Hi David,

David Pirotte <da...@altosw.be> writes:

In Guix program languages specified libraries are named with the
language as prefix, eg: python-six, perl-dbix-simple, and
guile-g-golf.

Guix should not do this. ...

Changing this convention would require a very large amount of work and disrupt things every Guix user. I would encourage you to propose a GCD if you feel strongly that it should change. You can read about that process here: https://issues.guix.gnu.org/74736


... I was once told Guix does this to copy the way python name his packages ... But normal distro do not apply this rather weird rule - just do not, ever ever, rename upstream projects, whether libs or
apps.

I’m not sure what the history of it is; I’d be interested to find out.


It should be clear that for 'guile-g-golf' you would use g-golf as a guile library for the current 'guile'; and for 'guile2.2-g-golf', you
would use g-golf as a guile library for 'guile-2.2'.

It is very clear, w/t this 'guix only' rule, for any g-golf user (who
are by definition developers), on any platform, any where in the
world, that they would program their own lib/app using guile ...

Any Linux distribution will have some drift between its package names and the software those packages contain, either out of necessity[1] or distribution conventions.
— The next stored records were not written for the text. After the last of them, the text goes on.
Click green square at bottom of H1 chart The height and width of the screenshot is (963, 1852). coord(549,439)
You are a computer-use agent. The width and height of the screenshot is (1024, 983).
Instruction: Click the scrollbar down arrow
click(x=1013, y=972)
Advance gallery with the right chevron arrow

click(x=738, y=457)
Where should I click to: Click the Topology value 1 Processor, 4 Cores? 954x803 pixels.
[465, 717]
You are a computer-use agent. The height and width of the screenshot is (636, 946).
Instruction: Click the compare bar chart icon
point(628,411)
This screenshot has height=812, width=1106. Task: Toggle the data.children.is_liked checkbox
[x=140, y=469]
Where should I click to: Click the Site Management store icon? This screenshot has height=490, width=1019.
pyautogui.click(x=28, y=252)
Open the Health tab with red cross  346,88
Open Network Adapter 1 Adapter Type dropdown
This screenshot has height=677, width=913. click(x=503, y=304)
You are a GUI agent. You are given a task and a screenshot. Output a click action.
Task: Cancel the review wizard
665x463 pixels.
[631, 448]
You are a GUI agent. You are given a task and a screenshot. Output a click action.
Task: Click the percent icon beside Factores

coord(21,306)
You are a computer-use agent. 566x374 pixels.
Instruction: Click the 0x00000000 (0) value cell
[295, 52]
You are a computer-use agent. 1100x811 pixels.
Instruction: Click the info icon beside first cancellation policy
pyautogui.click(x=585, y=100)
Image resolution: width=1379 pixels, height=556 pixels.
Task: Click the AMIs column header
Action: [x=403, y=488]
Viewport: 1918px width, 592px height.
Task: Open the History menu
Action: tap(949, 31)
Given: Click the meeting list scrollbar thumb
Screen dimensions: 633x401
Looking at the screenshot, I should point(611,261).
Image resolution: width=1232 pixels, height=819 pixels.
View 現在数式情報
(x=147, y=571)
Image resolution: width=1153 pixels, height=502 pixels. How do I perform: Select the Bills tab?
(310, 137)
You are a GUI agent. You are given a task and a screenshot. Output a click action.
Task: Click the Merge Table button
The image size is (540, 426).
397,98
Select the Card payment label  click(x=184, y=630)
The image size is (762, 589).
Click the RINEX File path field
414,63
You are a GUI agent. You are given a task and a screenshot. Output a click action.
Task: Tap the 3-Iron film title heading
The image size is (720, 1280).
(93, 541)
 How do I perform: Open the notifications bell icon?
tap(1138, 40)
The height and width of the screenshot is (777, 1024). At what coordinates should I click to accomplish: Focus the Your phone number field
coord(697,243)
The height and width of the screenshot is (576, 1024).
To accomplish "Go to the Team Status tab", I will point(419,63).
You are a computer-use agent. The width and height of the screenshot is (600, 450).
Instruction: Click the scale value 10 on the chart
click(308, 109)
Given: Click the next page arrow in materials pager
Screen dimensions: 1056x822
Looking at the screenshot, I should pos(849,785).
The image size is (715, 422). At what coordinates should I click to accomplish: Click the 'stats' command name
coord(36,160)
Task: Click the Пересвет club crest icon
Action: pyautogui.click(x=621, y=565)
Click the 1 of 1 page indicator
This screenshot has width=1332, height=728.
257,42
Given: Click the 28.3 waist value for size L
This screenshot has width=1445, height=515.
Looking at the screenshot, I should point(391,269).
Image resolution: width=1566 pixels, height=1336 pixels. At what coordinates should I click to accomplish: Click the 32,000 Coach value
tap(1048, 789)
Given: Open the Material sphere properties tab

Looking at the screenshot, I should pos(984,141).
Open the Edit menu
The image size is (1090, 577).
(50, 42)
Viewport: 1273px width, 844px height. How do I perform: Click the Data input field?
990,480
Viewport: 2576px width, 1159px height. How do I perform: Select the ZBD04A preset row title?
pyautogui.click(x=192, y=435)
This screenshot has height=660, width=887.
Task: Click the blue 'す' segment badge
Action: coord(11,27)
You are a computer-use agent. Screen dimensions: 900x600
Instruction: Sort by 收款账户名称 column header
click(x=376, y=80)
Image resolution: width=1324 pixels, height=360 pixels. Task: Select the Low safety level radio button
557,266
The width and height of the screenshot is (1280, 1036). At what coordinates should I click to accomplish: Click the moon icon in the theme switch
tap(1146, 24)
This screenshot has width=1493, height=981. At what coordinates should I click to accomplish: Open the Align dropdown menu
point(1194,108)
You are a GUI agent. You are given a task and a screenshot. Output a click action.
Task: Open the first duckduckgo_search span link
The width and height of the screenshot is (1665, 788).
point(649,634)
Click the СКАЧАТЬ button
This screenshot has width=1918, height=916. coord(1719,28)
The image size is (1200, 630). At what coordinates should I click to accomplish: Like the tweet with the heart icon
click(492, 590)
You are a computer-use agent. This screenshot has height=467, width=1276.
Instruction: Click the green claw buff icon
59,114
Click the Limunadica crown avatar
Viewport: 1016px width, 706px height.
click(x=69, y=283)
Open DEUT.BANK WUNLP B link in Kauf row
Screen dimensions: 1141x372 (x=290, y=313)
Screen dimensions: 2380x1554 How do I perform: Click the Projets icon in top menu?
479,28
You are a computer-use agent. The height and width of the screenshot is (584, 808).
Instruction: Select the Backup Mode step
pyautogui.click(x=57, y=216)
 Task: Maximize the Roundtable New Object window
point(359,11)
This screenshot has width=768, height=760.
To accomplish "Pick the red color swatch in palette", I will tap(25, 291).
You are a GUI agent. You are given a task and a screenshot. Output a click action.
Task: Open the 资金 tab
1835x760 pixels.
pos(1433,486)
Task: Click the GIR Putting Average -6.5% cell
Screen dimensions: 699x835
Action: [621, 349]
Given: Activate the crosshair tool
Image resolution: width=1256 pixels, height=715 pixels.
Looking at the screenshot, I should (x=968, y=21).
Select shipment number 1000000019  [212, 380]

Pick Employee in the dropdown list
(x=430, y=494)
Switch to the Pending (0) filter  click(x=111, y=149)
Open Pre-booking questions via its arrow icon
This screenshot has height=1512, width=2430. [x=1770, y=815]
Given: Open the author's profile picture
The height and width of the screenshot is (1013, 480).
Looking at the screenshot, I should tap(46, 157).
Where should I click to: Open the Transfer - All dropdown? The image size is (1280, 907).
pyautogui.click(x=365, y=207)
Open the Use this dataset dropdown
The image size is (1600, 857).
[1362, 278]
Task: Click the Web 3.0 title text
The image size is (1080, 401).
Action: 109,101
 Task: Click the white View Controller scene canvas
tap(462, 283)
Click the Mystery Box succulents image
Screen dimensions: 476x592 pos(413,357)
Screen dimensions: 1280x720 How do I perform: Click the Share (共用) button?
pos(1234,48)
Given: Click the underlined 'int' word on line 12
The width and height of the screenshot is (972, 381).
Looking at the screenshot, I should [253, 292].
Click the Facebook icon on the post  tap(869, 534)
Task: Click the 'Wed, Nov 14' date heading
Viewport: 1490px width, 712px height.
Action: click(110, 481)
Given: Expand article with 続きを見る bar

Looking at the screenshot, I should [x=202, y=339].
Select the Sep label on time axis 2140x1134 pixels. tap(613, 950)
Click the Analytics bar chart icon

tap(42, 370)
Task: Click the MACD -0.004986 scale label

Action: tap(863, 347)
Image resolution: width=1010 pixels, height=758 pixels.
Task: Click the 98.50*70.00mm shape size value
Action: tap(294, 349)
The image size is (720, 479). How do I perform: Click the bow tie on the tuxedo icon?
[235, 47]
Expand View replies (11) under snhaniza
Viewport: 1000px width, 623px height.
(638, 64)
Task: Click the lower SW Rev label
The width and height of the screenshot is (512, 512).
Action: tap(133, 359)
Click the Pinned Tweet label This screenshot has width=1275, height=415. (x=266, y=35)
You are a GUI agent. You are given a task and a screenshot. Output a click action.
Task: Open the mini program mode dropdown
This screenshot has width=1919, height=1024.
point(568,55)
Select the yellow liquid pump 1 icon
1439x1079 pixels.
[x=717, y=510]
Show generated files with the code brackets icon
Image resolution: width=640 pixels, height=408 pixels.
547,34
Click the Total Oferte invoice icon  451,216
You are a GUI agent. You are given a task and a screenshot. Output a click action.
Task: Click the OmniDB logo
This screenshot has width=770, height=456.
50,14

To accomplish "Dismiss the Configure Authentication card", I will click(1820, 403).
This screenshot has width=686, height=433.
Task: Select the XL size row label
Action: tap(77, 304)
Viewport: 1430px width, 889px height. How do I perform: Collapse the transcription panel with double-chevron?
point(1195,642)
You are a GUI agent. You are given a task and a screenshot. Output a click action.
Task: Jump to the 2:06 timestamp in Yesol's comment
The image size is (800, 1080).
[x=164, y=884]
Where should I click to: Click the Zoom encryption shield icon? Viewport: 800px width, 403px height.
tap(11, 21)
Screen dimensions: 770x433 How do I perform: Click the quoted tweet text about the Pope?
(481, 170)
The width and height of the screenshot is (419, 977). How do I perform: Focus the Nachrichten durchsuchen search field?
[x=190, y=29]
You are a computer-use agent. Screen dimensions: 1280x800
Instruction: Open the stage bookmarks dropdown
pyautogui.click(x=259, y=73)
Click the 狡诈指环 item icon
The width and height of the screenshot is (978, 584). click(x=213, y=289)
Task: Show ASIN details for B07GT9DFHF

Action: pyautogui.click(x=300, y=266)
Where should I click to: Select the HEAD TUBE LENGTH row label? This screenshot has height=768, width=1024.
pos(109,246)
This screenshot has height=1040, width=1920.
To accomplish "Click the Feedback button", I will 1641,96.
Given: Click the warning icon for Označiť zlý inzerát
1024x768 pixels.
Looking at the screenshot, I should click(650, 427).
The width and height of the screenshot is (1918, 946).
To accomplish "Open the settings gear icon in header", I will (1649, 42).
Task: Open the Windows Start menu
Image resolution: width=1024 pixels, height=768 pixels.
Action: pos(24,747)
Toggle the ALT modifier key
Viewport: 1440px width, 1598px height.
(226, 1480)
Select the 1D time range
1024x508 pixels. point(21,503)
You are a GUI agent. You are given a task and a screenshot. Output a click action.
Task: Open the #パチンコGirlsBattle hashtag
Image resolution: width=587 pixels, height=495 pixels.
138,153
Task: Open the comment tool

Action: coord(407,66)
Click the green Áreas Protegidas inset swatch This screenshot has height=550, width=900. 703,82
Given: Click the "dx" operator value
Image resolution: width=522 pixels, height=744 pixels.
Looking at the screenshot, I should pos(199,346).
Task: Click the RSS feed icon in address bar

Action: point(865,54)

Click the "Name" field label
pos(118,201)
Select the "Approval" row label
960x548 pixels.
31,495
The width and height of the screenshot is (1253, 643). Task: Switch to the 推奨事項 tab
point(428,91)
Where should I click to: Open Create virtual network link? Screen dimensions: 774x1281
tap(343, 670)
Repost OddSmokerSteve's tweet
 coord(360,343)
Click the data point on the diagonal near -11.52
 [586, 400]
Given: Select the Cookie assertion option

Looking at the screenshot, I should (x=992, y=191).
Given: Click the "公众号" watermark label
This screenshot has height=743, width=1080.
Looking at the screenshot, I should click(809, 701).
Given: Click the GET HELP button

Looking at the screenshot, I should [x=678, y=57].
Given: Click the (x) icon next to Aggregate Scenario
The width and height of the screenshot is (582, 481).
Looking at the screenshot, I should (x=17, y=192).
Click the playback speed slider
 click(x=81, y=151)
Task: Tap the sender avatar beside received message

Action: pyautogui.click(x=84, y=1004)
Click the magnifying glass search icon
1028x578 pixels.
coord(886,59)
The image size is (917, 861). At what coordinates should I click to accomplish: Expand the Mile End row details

Debian has a similar convention for both Python and Go libraries, which are commonly prefixed with "python-" and "golang-", respectively.

I agree that the name `guile-g-golf' is a little cumbersome, but it could be worse; I note that there’s a "go-0xacab-org-leap-obfsvpn" package.

Please reconsider

Because of the large impact such a change would make, the process for reconsidering is to write a GCD which can be deliberated. In the absence of a formal change of convention and plan to implement it, the existing convention should be maintained.

Thanks,

 -- Ian

[1]: For example, Debian often appends versions to package names so multiple versions can be installed at the same time.